▶ [WHAT YOU NEED TO DO]
Without omitting anything, return the records precisely as given.

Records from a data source

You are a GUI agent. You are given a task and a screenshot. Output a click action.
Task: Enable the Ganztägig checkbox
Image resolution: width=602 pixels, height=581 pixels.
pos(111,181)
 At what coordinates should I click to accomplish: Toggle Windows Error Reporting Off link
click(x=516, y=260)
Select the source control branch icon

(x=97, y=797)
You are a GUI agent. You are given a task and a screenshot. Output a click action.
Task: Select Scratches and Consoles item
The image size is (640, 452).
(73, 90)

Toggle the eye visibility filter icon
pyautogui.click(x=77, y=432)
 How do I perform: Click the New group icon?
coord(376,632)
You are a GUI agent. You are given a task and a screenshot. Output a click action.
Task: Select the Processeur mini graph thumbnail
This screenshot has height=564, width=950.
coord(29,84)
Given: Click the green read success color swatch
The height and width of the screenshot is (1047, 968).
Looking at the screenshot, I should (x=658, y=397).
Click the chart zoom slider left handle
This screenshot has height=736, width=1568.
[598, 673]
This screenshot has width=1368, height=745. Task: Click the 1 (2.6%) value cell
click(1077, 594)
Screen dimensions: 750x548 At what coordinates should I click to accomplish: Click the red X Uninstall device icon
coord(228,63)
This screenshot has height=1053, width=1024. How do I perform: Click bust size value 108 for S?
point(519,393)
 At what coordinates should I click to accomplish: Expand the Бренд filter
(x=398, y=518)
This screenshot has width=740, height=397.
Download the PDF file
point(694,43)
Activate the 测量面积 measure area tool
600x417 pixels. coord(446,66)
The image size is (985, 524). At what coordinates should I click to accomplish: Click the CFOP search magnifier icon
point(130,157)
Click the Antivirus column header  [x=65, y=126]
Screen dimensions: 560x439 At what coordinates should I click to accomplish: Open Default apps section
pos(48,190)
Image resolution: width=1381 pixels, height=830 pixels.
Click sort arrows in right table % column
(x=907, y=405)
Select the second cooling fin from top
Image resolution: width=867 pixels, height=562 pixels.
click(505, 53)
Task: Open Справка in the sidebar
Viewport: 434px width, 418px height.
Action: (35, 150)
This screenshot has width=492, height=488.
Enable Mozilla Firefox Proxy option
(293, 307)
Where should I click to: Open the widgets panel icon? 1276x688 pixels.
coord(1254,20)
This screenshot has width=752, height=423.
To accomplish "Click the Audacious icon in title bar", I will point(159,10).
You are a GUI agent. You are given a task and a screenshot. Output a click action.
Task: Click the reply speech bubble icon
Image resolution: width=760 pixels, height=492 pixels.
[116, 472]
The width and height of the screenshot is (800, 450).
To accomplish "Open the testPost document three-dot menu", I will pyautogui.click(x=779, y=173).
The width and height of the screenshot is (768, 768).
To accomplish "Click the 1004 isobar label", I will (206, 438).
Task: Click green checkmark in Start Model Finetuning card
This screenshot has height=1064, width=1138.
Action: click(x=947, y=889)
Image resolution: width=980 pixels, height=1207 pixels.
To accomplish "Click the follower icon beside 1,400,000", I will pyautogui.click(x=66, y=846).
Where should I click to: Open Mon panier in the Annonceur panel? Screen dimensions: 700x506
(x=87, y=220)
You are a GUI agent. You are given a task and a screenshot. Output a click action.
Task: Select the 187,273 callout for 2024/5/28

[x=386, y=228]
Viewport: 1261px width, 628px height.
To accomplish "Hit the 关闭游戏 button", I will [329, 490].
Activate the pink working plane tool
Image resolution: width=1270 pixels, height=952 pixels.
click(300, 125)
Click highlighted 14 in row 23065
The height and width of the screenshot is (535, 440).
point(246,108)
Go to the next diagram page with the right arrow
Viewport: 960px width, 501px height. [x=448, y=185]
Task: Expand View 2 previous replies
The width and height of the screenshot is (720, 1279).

▶ [RESULT]
You are a GUI agent. You are given a task and a screenshot. Output a click action.
Task: Enable the Ganztägig checkbox
Image resolution: width=602 pixels, height=581 pixels.
pos(111,181)
 At what coordinates should I click to accomplish: Toggle Windows Error Reporting Off link
click(x=516, y=260)
Select the source control branch icon

(x=97, y=797)
You are a GUI agent. You are given a task and a screenshot. Output a click action.
Task: Select Scratches and Consoles item
The image size is (640, 452).
(73, 90)

Toggle the eye visibility filter icon
pyautogui.click(x=77, y=432)
 How do I perform: Click the New group icon?
coord(376,632)
You are a GUI agent. You are given a task and a screenshot. Output a click action.
Task: Select the Processeur mini graph thumbnail
This screenshot has height=564, width=950.
coord(29,84)
Given: Click the green read success color swatch
The height and width of the screenshot is (1047, 968).
Looking at the screenshot, I should (x=658, y=397).
Click the chart zoom slider left handle
This screenshot has height=736, width=1568.
[598, 673]
This screenshot has width=1368, height=745. Task: Click the 1 (2.6%) value cell
click(1077, 594)
Screen dimensions: 750x548 At what coordinates should I click to accomplish: Click the red X Uninstall device icon
coord(228,63)
This screenshot has height=1053, width=1024. How do I perform: Click bust size value 108 for S?
point(519,393)
 At what coordinates should I click to accomplish: Expand the Бренд filter
(x=398, y=518)
This screenshot has width=740, height=397.
Download the PDF file
point(694,43)
Activate the 测量面积 measure area tool
600x417 pixels. coord(446,66)
The image size is (985, 524). At what coordinates should I click to accomplish: Click the CFOP search magnifier icon
point(130,157)
Click the Antivirus column header  [x=65, y=126]
Screen dimensions: 560x439 At what coordinates should I click to accomplish: Open Default apps section
pos(48,190)
Image resolution: width=1381 pixels, height=830 pixels.
Click sort arrows in right table % column
(x=907, y=405)
Select the second cooling fin from top
Image resolution: width=867 pixels, height=562 pixels.
click(505, 53)
Task: Open Справка in the sidebar
Viewport: 434px width, 418px height.
Action: (35, 150)
This screenshot has width=492, height=488.
Enable Mozilla Firefox Proxy option
(293, 307)
Where should I click to: Open the widgets panel icon? 1276x688 pixels.
coord(1254,20)
This screenshot has width=752, height=423.
To accomplish "Click the Audacious icon in title bar", I will point(159,10).
You are a GUI agent. You are given a task and a screenshot. Output a click action.
Task: Click the reply speech bubble icon
Image resolution: width=760 pixels, height=492 pixels.
[116, 472]
The width and height of the screenshot is (800, 450).
To accomplish "Open the testPost document three-dot menu", I will pyautogui.click(x=779, y=173).
The width and height of the screenshot is (768, 768).
To accomplish "Click the 1004 isobar label", I will (206, 438).
Task: Click green checkmark in Start Model Finetuning card
This screenshot has height=1064, width=1138.
Action: click(x=947, y=889)
Image resolution: width=980 pixels, height=1207 pixels.
To accomplish "Click the follower icon beside 1,400,000", I will pyautogui.click(x=66, y=846).
Where should I click to: Open Mon panier in the Annonceur panel? Screen dimensions: 700x506
(x=87, y=220)
You are a GUI agent. You are given a task and a screenshot. Output a click action.
Task: Select the 187,273 callout for 2024/5/28

[x=386, y=228]
Viewport: 1261px width, 628px height.
To accomplish "Hit the 关闭游戏 button", I will [329, 490].
Activate the pink working plane tool
Image resolution: width=1270 pixels, height=952 pixels.
click(300, 125)
Click highlighted 14 in row 23065
The height and width of the screenshot is (535, 440).
point(246,108)
Go to the next diagram page with the right arrow
Viewport: 960px width, 501px height. [x=448, y=185]
Task: Expand View 2 previous replies
The width and height of the screenshot is (720, 1279).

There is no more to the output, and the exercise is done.